Only one stretch of the records below is wanted: the lines from the one holding "Given: Click the scroll-to-top arrow button" through the one holding "You are a computer-use agent. Screen". Return it exactly, both ends included.
━━━━━━━━━━━━━━━━━━━━━━━━━━━━━━
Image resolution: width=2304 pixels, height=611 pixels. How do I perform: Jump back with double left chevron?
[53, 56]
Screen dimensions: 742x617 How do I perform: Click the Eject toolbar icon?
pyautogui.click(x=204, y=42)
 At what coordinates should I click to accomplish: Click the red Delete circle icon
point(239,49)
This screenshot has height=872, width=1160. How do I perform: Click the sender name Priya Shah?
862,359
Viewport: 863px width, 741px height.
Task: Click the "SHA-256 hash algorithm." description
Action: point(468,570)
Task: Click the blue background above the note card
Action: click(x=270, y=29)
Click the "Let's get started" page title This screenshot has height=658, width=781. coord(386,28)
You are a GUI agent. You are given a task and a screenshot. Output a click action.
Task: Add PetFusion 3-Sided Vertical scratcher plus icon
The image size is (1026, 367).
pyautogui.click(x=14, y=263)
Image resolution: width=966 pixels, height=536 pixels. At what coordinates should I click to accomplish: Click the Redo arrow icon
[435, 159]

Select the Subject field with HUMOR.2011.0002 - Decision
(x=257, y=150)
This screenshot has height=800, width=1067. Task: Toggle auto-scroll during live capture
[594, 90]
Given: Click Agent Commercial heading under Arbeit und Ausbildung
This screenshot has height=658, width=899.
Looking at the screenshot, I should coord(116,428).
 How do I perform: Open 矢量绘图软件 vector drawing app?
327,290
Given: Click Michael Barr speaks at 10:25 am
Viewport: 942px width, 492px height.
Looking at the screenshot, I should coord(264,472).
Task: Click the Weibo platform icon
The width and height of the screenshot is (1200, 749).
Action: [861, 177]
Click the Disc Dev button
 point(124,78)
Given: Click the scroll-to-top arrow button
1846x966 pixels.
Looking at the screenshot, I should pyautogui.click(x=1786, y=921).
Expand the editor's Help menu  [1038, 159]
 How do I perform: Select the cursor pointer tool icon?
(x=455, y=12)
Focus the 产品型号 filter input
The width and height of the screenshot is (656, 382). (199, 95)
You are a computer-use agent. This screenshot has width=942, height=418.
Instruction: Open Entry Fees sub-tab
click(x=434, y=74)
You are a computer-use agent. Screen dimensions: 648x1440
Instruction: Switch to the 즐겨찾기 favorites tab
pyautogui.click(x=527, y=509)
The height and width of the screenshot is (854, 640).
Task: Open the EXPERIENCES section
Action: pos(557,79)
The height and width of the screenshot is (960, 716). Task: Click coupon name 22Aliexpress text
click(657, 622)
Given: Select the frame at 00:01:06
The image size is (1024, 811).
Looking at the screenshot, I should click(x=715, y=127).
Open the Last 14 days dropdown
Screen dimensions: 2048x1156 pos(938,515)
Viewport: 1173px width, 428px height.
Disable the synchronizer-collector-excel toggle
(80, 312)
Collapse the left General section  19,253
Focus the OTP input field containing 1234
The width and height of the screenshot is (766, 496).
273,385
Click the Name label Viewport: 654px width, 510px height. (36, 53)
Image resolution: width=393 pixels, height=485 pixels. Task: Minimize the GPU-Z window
━━━━━━━━━━━━━━━━━━━━━━━━━━━━━━
> Result:
Given: Click the scroll-to-top arrow button
1846x966 pixels.
Looking at the screenshot, I should pyautogui.click(x=1786, y=921).
Expand the editor's Help menu  [1038, 159]
 How do I perform: Select the cursor pointer tool icon?
(x=455, y=12)
Focus the 产品型号 filter input
The width and height of the screenshot is (656, 382). (199, 95)
You are a computer-use agent. This screenshot has width=942, height=418.
Instruction: Open Entry Fees sub-tab
click(x=434, y=74)
You are a computer-use agent. Screen dimensions: 648x1440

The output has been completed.